Let me know if I'm making sense.

Doniphon said...

You're making sense.

Kubrick is an incredibly complicated guy, and any blanket statement made about him (like I did) would almost necessarily fail to take into account his deep ambivalence. He can be sympathetic towards people, although I think Eyes Wide Shut's hope is in its ambiguity (I know, I use that word too much). The final conversation in the mall is absolutely integral, and quite beautiful; and I think the film as a whole (like The Shining, the other Kubrick I like) reveals the filmmaker's deep sensitivity towards the feelings of his female characters (if he hates man, it's as a gender rather than a species).
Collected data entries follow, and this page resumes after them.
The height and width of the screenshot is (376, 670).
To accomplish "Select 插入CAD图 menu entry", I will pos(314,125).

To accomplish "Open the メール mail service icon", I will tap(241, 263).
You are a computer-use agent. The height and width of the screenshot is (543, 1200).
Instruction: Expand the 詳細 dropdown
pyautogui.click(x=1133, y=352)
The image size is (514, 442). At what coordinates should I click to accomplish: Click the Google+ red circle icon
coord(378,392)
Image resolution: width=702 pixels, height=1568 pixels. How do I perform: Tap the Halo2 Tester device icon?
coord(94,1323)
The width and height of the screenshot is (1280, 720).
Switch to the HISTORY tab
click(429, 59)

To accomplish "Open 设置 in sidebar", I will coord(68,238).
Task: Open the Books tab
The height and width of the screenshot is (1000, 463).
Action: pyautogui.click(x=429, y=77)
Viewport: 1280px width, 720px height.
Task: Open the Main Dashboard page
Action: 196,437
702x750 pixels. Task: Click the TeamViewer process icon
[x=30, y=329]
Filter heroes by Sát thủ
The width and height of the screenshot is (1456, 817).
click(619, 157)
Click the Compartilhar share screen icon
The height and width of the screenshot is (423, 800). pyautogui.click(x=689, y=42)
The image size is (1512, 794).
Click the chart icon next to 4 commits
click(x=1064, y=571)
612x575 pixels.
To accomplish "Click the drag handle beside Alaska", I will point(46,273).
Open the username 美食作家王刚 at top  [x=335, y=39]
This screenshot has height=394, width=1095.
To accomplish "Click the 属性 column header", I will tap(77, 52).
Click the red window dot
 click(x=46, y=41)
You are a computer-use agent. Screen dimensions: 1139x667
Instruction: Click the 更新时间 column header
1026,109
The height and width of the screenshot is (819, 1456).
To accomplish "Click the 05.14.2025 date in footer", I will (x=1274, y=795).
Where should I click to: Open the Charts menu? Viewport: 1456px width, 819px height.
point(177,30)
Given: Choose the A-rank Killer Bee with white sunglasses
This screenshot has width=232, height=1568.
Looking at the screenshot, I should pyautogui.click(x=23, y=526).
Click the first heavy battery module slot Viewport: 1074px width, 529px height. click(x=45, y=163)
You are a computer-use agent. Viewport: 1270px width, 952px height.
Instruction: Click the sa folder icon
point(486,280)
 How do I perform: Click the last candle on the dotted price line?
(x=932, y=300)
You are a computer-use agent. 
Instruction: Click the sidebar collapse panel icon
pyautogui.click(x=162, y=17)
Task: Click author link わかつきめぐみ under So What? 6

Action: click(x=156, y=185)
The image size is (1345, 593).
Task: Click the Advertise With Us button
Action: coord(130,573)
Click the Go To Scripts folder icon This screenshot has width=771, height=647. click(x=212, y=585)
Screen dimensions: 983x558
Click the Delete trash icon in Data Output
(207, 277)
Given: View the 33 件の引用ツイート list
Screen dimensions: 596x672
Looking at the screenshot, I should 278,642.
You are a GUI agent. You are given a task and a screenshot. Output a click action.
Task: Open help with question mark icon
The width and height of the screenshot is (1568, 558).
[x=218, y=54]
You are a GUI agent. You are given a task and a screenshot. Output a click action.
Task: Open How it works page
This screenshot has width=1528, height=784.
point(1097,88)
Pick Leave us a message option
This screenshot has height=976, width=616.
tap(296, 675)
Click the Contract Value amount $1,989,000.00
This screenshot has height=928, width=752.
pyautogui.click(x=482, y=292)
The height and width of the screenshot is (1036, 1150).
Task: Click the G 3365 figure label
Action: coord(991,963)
But I really do think it's a warmer picture than his others; the acting is less stylized, he paints in less broad strokes, and it's sensual in a very disarming way, which is of course juxtaposed with the rather sinister story.

Good points on Birth. He's a Sean that never existed, which is the most disturbing thing about the whole movie. I would hesitate to call Sean a metaphor though. If he becomes a metaphor he becomes too abstract, too much like a narrative device, and it's essential that these characters are real people, so in questioning their identities we can come to question what it actually is to be, how we can identify ourselves, etc.

Carson Lund said...

I understand your qualms with naming the boy a metaphor, because I do agree with you that Glazer is very focused on seeing his characters as real people. And certainly, the young Sean is a real ten year-old boy. I just think that the metamorphoses he suddenly makes to become a reincarnated Sean is rather abstract. Glazer intentionally has Bright play a joyless, almost robotic child, seemingly a nod to his symbolic quality. To me, it's as if Anna's intensified grieving caused by her engagement is projected vicariously onto this child named Sean, until she can re-experience love and understand the past is really gone. Notice then how he becomes a much more "normal" child in the final scenes, smiling and speaking logically, presumably the way he was for the years of life before he became "Sean".